_Data provided:_
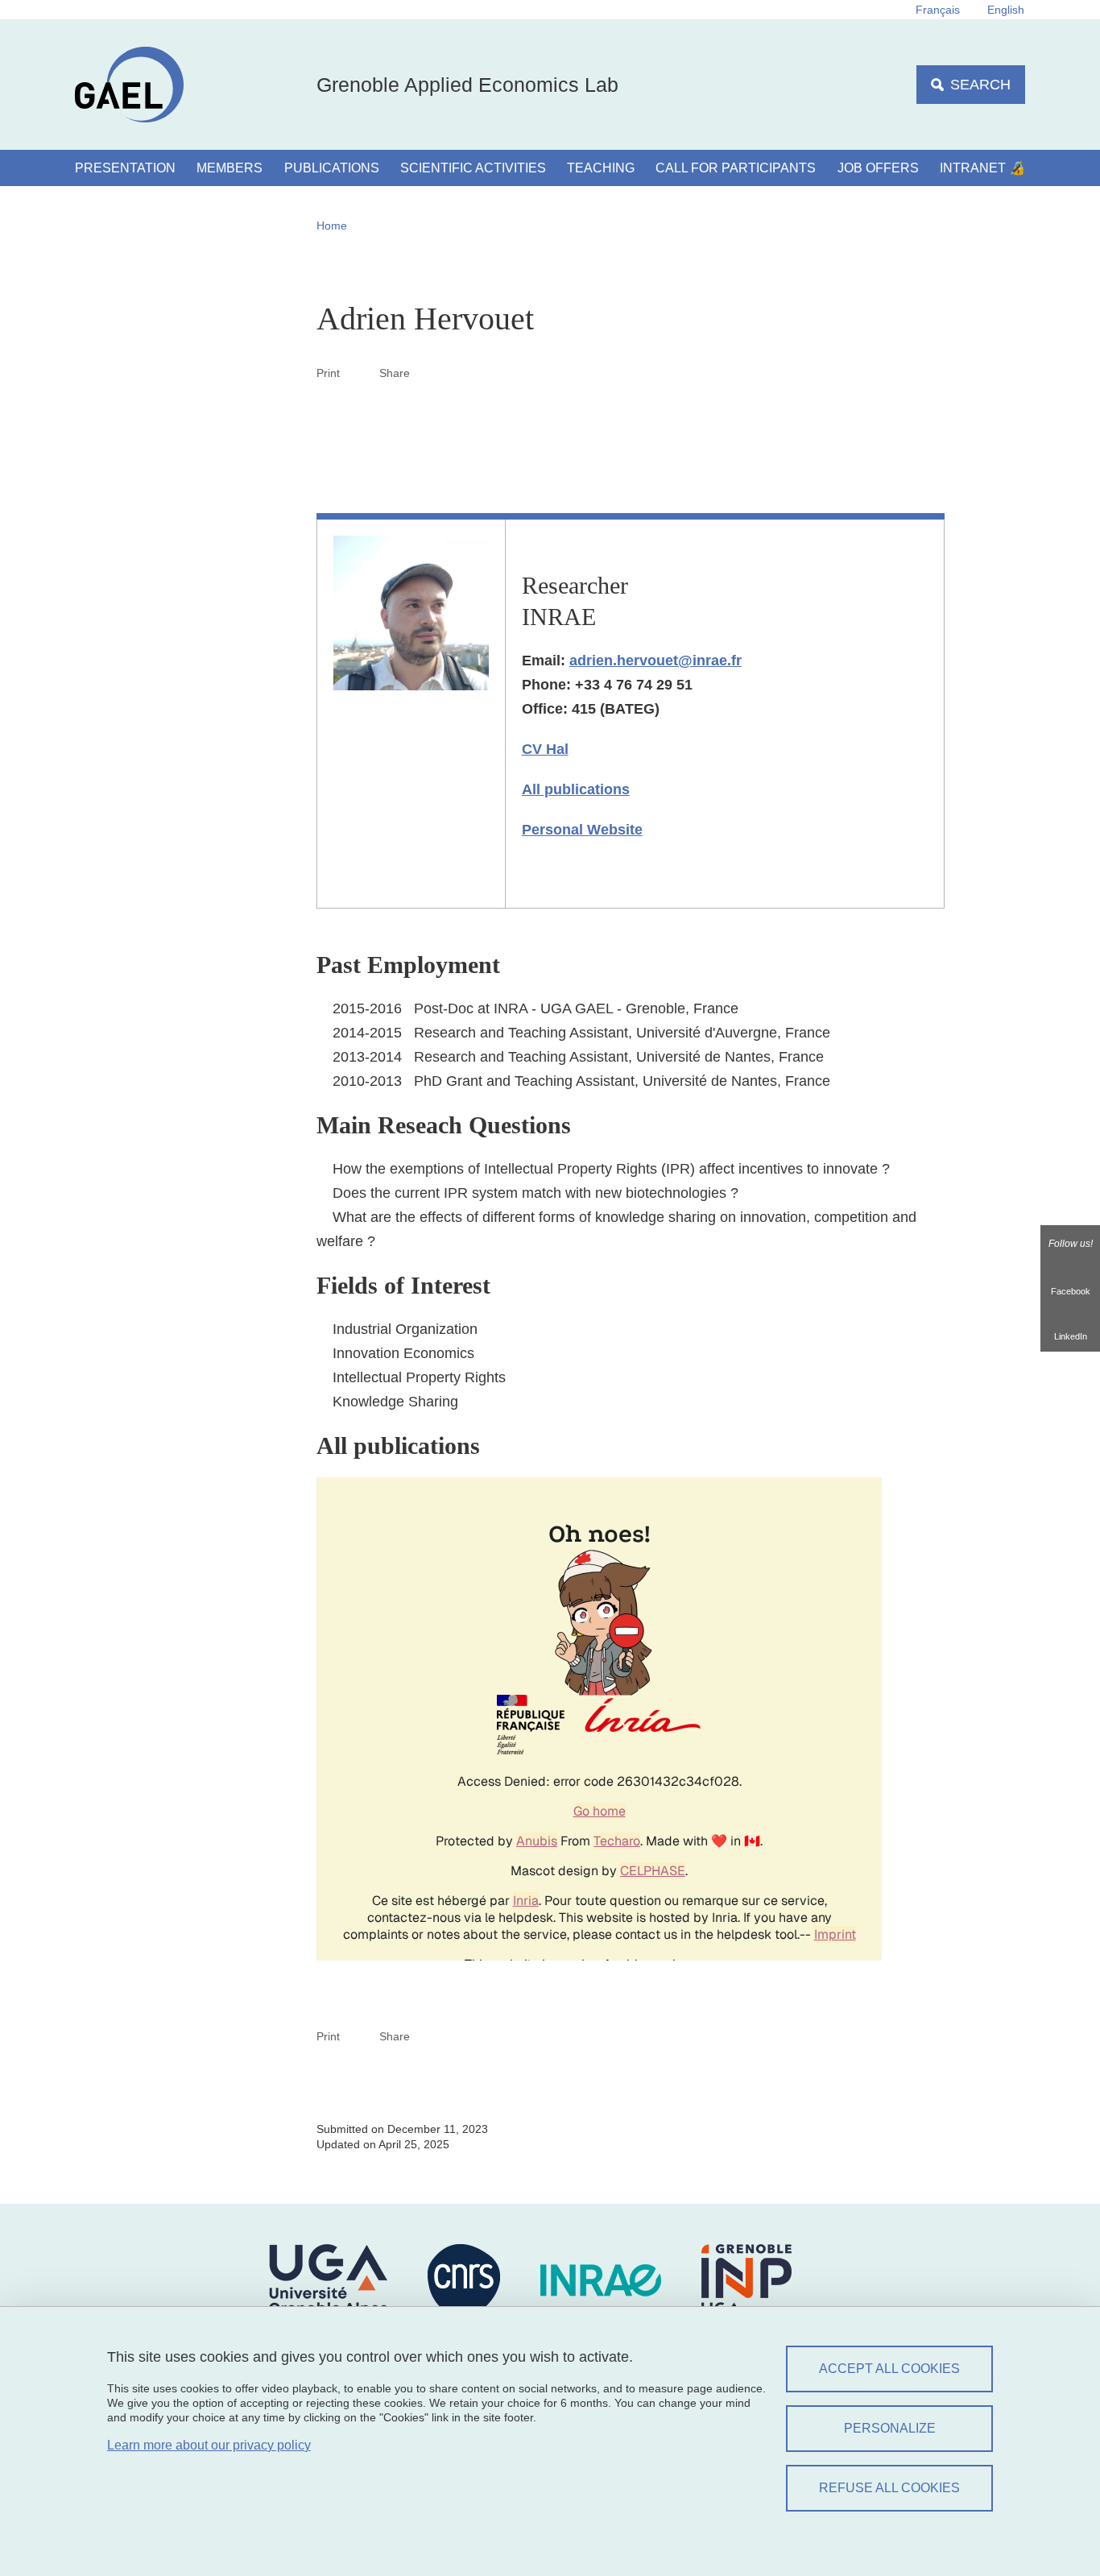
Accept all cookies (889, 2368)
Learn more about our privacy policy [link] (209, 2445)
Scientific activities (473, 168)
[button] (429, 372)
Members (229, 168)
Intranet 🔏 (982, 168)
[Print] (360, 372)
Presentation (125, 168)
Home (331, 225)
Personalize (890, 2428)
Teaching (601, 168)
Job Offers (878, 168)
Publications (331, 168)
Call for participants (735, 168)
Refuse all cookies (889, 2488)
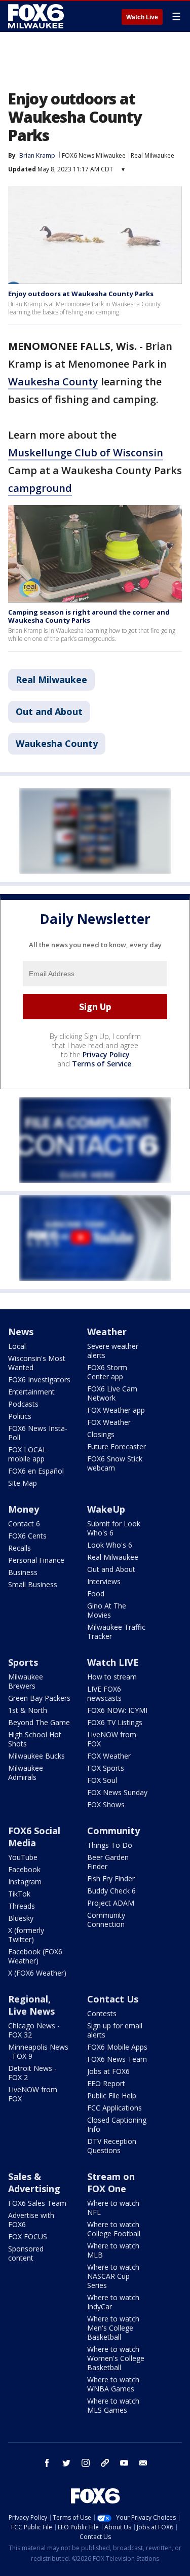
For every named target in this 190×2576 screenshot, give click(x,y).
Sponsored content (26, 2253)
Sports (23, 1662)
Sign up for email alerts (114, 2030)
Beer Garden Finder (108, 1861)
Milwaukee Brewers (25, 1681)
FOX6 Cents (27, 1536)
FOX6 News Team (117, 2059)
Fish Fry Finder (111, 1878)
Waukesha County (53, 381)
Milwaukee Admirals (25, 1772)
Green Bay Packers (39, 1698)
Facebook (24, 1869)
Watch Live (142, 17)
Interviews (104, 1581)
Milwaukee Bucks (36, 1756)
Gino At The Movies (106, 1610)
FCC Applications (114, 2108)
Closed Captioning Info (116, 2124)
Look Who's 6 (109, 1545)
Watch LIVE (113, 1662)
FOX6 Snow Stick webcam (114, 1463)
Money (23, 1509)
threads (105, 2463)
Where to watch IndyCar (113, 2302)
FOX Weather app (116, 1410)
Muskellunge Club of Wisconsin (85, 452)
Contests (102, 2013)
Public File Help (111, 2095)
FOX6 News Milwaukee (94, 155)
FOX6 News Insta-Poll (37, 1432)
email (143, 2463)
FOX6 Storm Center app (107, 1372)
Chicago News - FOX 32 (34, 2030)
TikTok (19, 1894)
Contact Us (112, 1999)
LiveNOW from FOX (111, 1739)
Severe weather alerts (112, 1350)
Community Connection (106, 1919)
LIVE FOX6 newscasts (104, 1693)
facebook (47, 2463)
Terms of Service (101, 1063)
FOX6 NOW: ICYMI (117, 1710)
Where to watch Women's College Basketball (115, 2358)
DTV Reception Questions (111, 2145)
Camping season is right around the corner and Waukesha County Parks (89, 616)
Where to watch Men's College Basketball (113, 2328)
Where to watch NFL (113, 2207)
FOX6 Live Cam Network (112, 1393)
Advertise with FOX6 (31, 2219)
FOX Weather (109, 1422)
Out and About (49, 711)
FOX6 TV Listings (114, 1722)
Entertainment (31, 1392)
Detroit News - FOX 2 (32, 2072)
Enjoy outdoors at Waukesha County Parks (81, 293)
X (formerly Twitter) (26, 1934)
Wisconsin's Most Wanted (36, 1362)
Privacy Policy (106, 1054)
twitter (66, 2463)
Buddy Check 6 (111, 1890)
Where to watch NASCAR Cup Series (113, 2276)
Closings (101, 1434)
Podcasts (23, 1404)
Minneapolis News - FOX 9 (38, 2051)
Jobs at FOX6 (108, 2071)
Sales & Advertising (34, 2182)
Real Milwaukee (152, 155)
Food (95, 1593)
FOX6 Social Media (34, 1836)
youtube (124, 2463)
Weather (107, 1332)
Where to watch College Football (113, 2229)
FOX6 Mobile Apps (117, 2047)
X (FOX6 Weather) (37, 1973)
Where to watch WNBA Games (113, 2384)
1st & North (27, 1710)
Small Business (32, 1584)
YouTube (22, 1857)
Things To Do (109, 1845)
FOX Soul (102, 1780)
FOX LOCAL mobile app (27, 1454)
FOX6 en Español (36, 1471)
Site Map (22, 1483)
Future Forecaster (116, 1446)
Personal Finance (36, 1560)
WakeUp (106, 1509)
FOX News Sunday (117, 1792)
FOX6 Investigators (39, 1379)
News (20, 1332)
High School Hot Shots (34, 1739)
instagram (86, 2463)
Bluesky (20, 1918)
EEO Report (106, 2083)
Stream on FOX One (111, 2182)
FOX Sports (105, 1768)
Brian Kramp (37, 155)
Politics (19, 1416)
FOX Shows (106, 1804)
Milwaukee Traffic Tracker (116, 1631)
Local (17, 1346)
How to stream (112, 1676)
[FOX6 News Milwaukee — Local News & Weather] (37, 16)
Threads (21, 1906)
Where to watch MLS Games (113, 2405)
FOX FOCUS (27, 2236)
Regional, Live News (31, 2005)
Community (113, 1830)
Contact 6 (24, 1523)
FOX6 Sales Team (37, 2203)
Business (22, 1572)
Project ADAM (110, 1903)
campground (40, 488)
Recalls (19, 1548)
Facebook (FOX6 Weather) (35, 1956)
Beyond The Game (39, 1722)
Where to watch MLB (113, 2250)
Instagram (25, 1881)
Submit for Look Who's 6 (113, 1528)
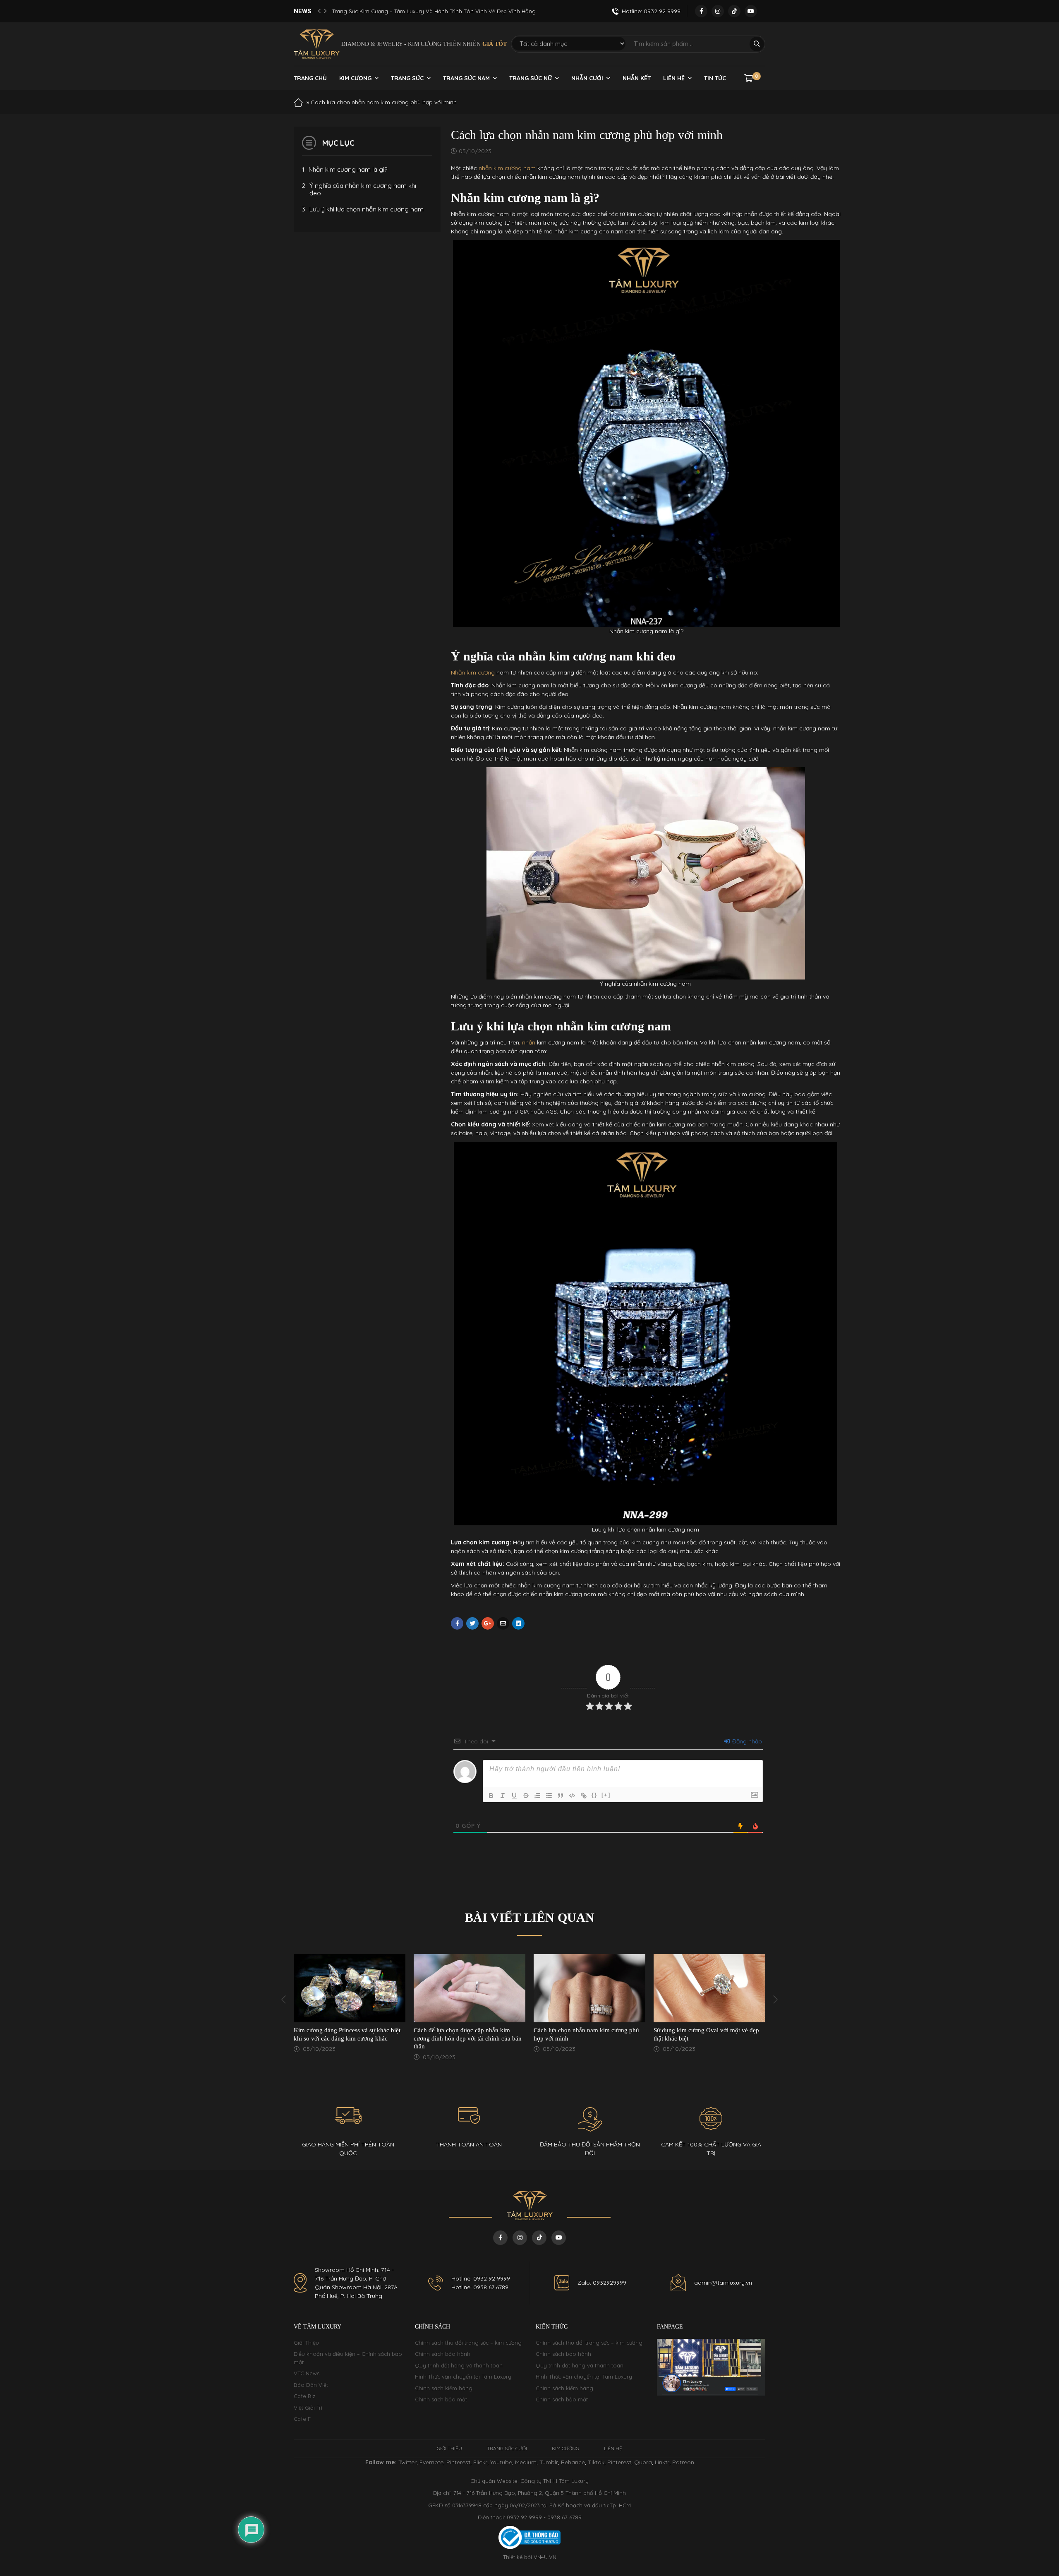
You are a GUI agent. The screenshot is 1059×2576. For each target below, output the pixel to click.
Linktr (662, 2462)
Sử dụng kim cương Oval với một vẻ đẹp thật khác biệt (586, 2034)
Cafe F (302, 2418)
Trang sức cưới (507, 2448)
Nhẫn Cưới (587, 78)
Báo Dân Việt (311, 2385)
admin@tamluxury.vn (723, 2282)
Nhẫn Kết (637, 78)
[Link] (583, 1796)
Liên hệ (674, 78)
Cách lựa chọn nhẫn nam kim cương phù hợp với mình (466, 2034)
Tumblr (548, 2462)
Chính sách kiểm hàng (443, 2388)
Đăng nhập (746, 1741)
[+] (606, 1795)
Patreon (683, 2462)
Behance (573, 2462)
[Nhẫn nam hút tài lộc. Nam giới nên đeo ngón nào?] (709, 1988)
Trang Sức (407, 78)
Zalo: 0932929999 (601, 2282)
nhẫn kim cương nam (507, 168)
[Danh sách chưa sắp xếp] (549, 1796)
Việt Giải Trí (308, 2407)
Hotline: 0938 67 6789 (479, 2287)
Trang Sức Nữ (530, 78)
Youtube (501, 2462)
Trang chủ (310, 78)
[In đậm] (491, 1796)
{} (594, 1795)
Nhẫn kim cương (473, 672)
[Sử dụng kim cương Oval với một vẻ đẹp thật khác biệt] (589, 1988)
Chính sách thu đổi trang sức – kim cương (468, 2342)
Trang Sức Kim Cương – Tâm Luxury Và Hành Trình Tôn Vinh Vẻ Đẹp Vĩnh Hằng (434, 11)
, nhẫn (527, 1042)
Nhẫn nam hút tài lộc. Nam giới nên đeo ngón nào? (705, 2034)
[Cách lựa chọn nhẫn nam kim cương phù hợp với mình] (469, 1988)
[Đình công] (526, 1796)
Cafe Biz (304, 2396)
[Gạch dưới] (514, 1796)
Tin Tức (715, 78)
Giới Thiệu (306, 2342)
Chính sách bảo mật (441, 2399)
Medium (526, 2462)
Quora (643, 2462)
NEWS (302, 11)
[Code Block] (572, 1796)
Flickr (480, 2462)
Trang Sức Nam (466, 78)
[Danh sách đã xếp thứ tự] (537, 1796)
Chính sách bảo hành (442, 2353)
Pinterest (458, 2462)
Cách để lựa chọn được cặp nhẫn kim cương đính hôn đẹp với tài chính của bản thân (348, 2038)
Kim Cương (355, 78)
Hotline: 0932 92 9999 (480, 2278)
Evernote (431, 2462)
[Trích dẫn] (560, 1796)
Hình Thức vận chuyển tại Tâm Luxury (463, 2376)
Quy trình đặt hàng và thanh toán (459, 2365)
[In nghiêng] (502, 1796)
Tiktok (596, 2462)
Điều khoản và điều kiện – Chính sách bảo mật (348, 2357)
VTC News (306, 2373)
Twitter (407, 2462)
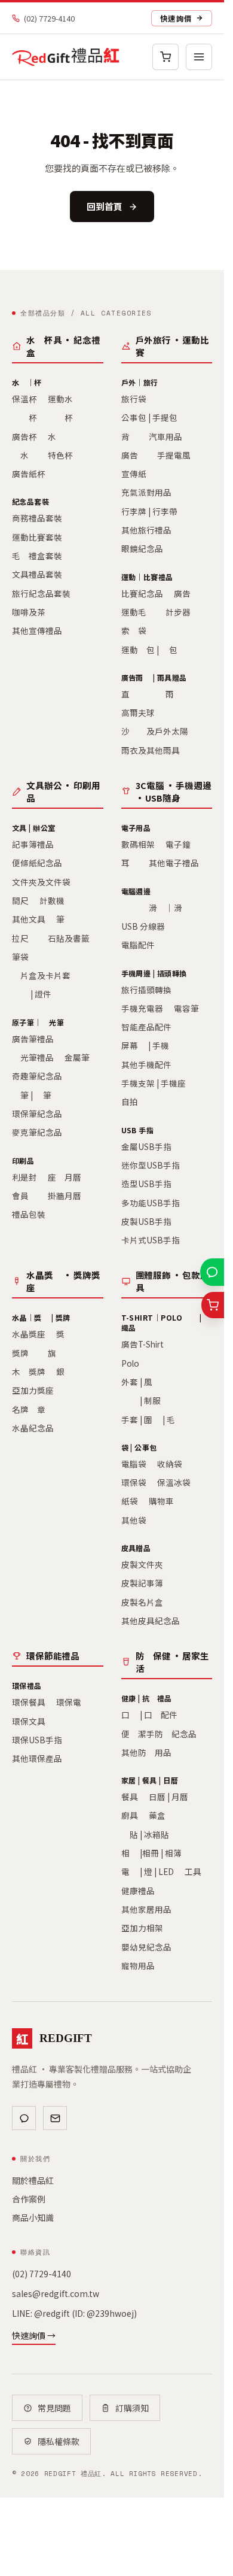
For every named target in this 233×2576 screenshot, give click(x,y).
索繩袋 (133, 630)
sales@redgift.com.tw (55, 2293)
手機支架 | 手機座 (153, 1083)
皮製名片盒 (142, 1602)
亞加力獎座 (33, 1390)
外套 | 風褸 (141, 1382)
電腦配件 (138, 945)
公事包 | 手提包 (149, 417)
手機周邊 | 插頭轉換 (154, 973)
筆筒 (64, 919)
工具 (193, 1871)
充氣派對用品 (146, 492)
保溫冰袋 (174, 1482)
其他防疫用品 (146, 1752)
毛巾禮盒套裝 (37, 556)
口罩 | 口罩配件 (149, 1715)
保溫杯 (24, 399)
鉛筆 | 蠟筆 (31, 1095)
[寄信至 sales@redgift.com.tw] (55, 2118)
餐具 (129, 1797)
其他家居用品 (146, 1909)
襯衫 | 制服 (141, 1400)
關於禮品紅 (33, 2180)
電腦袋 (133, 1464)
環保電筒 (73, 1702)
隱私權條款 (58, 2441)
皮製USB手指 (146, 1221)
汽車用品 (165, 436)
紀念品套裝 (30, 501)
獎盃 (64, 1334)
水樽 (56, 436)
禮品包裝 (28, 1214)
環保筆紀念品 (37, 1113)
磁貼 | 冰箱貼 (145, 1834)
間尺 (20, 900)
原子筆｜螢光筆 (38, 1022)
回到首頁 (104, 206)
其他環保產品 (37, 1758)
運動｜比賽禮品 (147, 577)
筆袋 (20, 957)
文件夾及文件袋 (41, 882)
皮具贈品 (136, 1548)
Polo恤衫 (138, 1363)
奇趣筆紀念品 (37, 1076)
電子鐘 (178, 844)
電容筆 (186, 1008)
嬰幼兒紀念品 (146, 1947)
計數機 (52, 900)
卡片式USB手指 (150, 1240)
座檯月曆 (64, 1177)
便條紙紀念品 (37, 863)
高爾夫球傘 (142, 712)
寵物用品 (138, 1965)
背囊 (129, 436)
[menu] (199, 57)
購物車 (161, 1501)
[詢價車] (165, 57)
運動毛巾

_Requirement:_ Copy everything above from the line holding "Members (229, 168)" down to the line holding "Camping season is", both ends included, exactly as it stands and without the pictures.

_Completed task:_
Members (229, 168)
Intranet 🔏 (982, 168)
[Print] (360, 372)
Presentation (125, 168)
Home (331, 225)
Personalize (890, 2428)
Teaching (601, 168)
Job Offers (878, 168)
Publications (331, 168)
Call for participants (735, 168)
Refuse all cookies (889, 2488)
For every named target in this 190×2576 screenshot, give click(x,y).
Sponsored content (26, 2253)
Sports (23, 1662)
Sign up for email alerts (114, 2030)
Beer Garden Finder (108, 1861)
Milwaukee Brewers (25, 1681)
FOX6 Cents (27, 1536)
FOX6 News Team (117, 2059)
Fish Fry Finder (111, 1878)
Waukesha County (53, 381)
Milwaukee Admirals (25, 1772)
Green Bay Packers (39, 1698)
Facebook (24, 1869)
Watch Live (142, 17)
Interviews (104, 1581)
Milwaukee Bucks (36, 1756)
Gino At The Movies (106, 1610)
FCC Applications (114, 2108)
Closed Captioning Info (116, 2124)
Look Who's 6 (109, 1545)
Watch LIVE (113, 1662)
FOX6 Snow Stick webcam (114, 1463)
Money (23, 1509)
threads (105, 2463)
Where to watch IndyCar (113, 2302)
FOX Weather app (116, 1410)
Muskellunge Club of Wisconsin (85, 452)
Contests (102, 2013)
Public File Help (111, 2095)
FOX6 News Milwaukee (94, 155)
FOX6 News Insta-Poll (37, 1432)
email (143, 2463)
FOX6 Storm Center app (107, 1372)
Chicago News - FOX 32 (34, 2030)
TikTok (19, 1894)
Contact Us (112, 1999)
LiveNOW from FOX (111, 1739)
Severe weather alerts (112, 1350)
Community Connection (106, 1919)
LIVE FOX6 newscasts (104, 1693)
facebook (47, 2463)
Terms of Service (101, 1063)
FOX6 NOW: ICYMI (117, 1710)
Where to watch Women's College Basketball (115, 2358)
DTV Reception Questions (111, 2145)
Camping season is right around the corner and Waukesha County Parks (89, 616)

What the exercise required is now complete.